+++ SOURCE INFORMATION
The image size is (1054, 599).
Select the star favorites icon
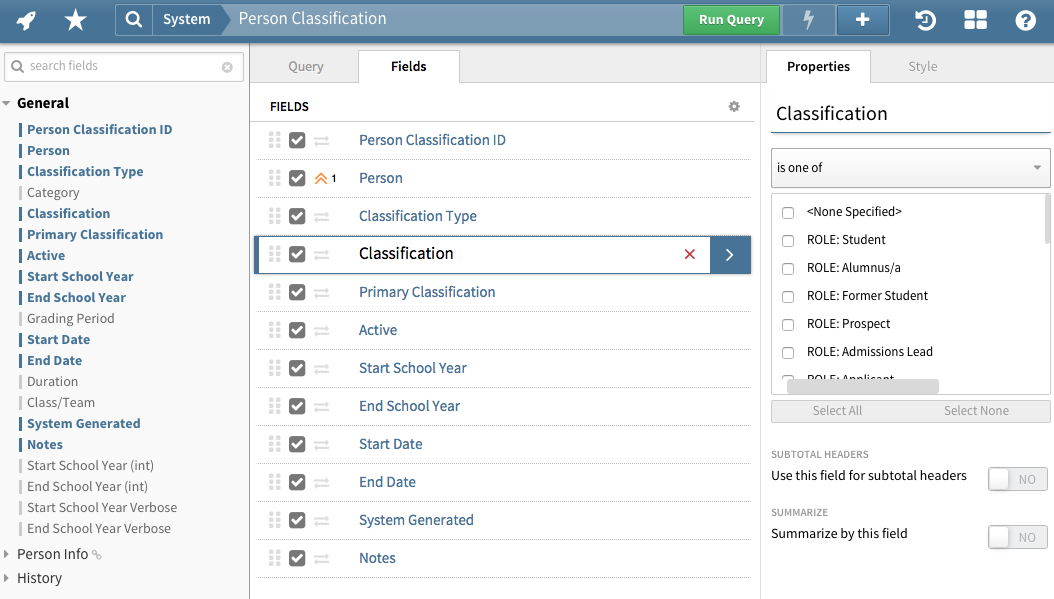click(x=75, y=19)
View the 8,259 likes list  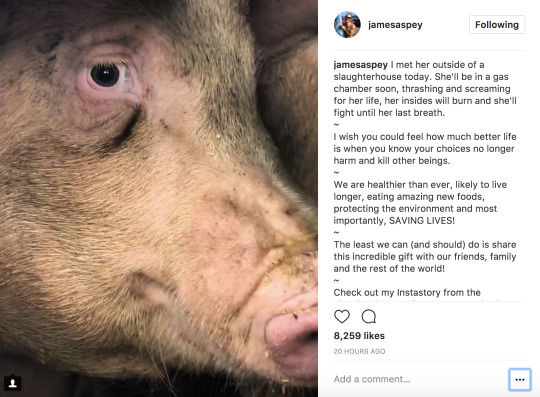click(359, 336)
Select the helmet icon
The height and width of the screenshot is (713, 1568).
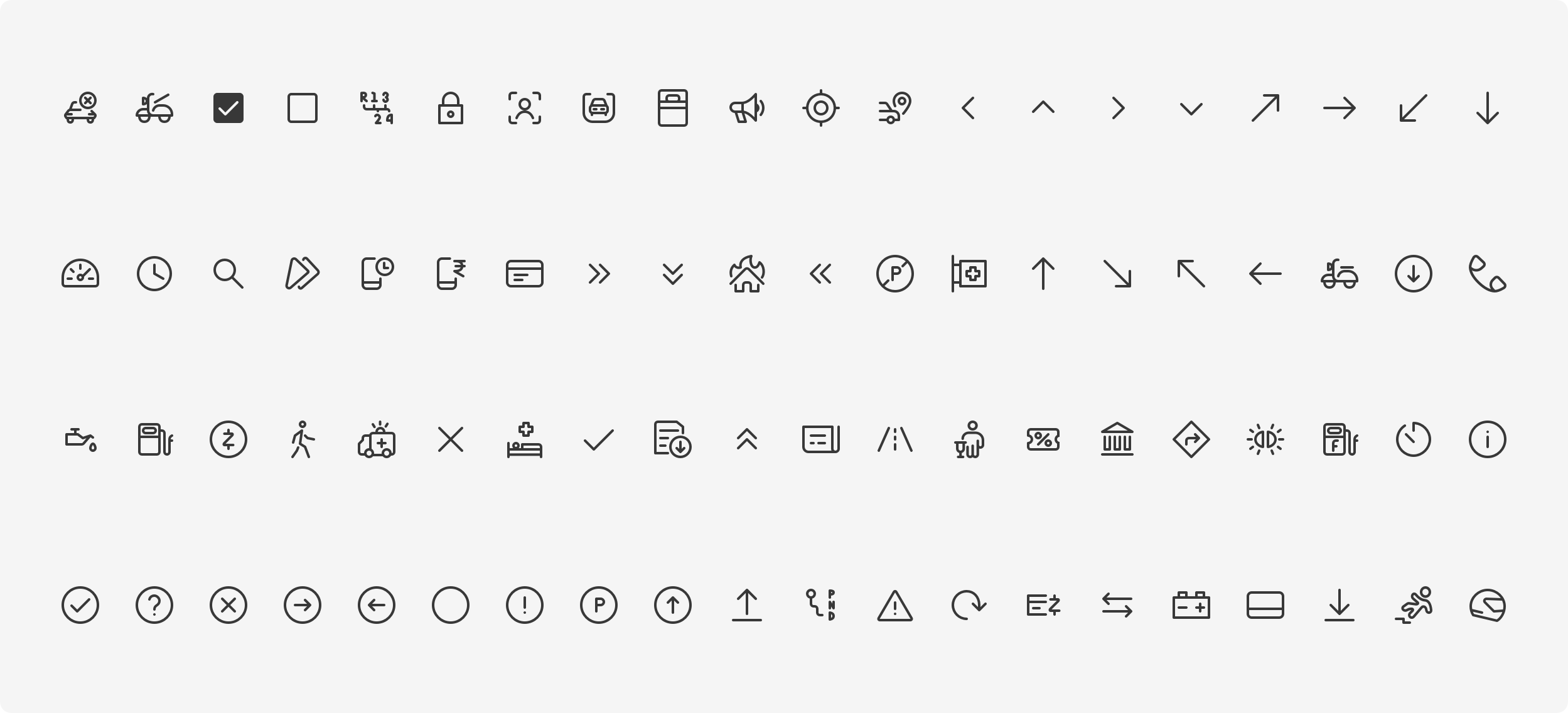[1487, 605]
++++++
• WORK ITEM:
Copy exactly the lines that run from the line containing "Select the helmet icon" to the end of the data, keeping both end lines and dropping every picture.

• SOLUTION FOR THIS TASK:
Select the helmet icon
The height and width of the screenshot is (713, 1568).
[1487, 605]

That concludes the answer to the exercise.